There are several strengths to our study. To our knowledge, this is the first utility-based survey to obtain quantitative benefit–risk data on the value of a diagnosis for parents of children with rare diseases. Given our comprehensive recruitment strategy, we were able to capture respondents from every province and territory across Canada, whose children have a wide range of rare diseases. As such, our results may be generalizable to the broader pediatric rare disease population in Canada.

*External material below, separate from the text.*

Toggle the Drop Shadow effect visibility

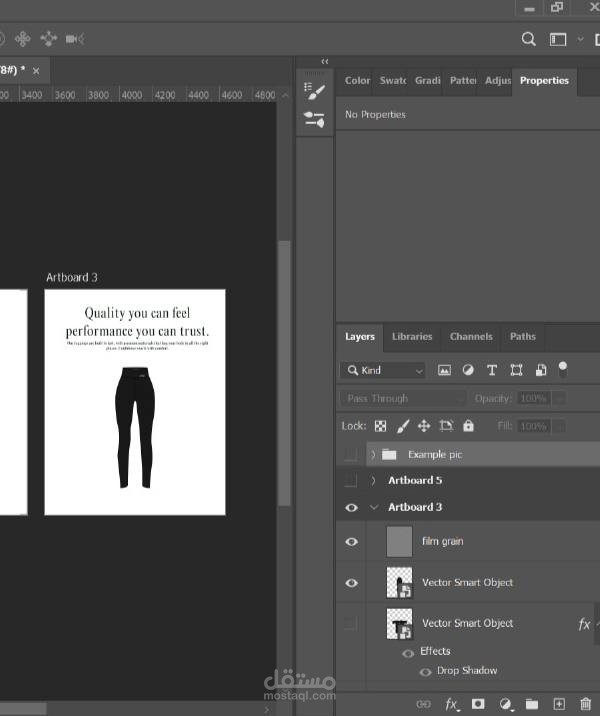coord(425,672)
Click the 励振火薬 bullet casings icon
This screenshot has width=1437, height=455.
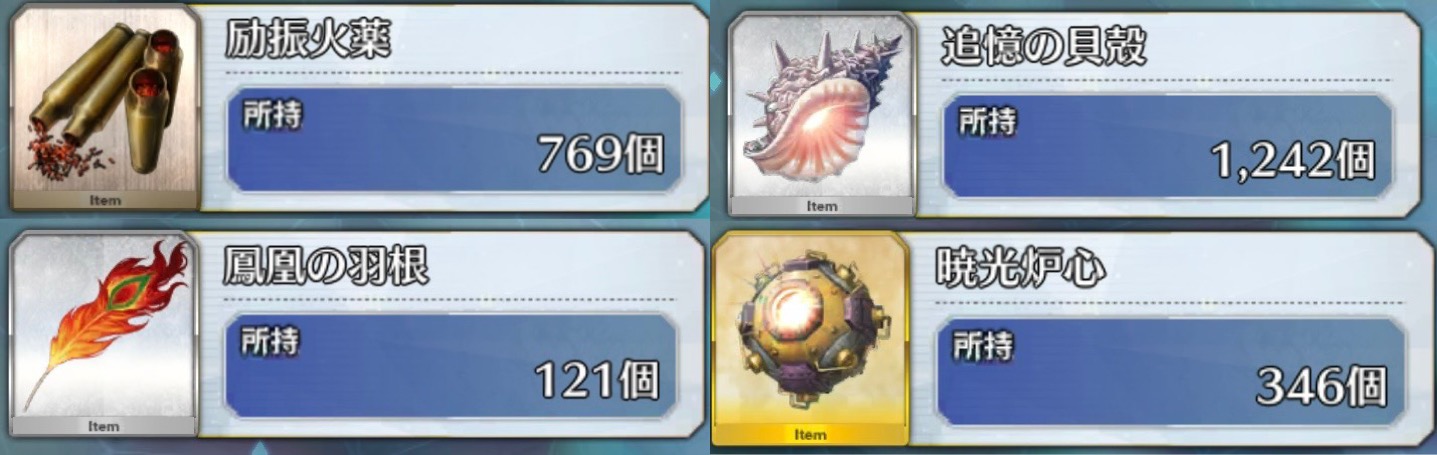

Our results should be considered in the context of certain limitations. First, the DCE choice tasks were hypothetical and represent stated preferences rather than revealed preferences inferred from decisions actually made in practice. Additionally, the probability of diagnostic test uptake scenario comparisons were hypothetical and assumed the chance of a diagnosis was the same for all children, which may not be true in practice. All DCEs can be impacted by the use of simplifying heuristics by respondents. However, to what extent these affect external validity is unclear since similar choice behaviors are observed in practice. Second, we were unable to explore differences in preferences between individual diseases due to sample size. However, our model accounted for uncertainty and heterogeneity in preferences. Third, by recruiting through rare disease organizations, we may have captured parents who were more engaged in their child’s care than parents who are not part of these organizations. Our sample was also highly educated (>80% of respondents reporting postsecondary education) and may not be representative of the education level of all parents of children with rare diseases, so that our estimates of willingness to pay and the value of information may be overestimated. Lastly, by using social media we may have missed parents who do not have access to social media or a computer with Internet. However, we used a comprehensive recruitment approach at two sites and offered participants the option to complete the survey by paper. Previous research exploring the use of social media to conduct surveys in rare disease populations found that this method can be useful and faster for accessing large cohorts of rare disease patients or their families and caregivers, in addition to traditional recruitment methods.41

Timely access to ES has the potential to reduce the time to achieve a diagnosis and the costs associated with the diagnostic odyssey in patients with rare diseases. Before technologies like ES are incorporated routinely into care delivery for patients with rare diseases across Canada and more broadly, there must be a clear understanding of their value to patients and families.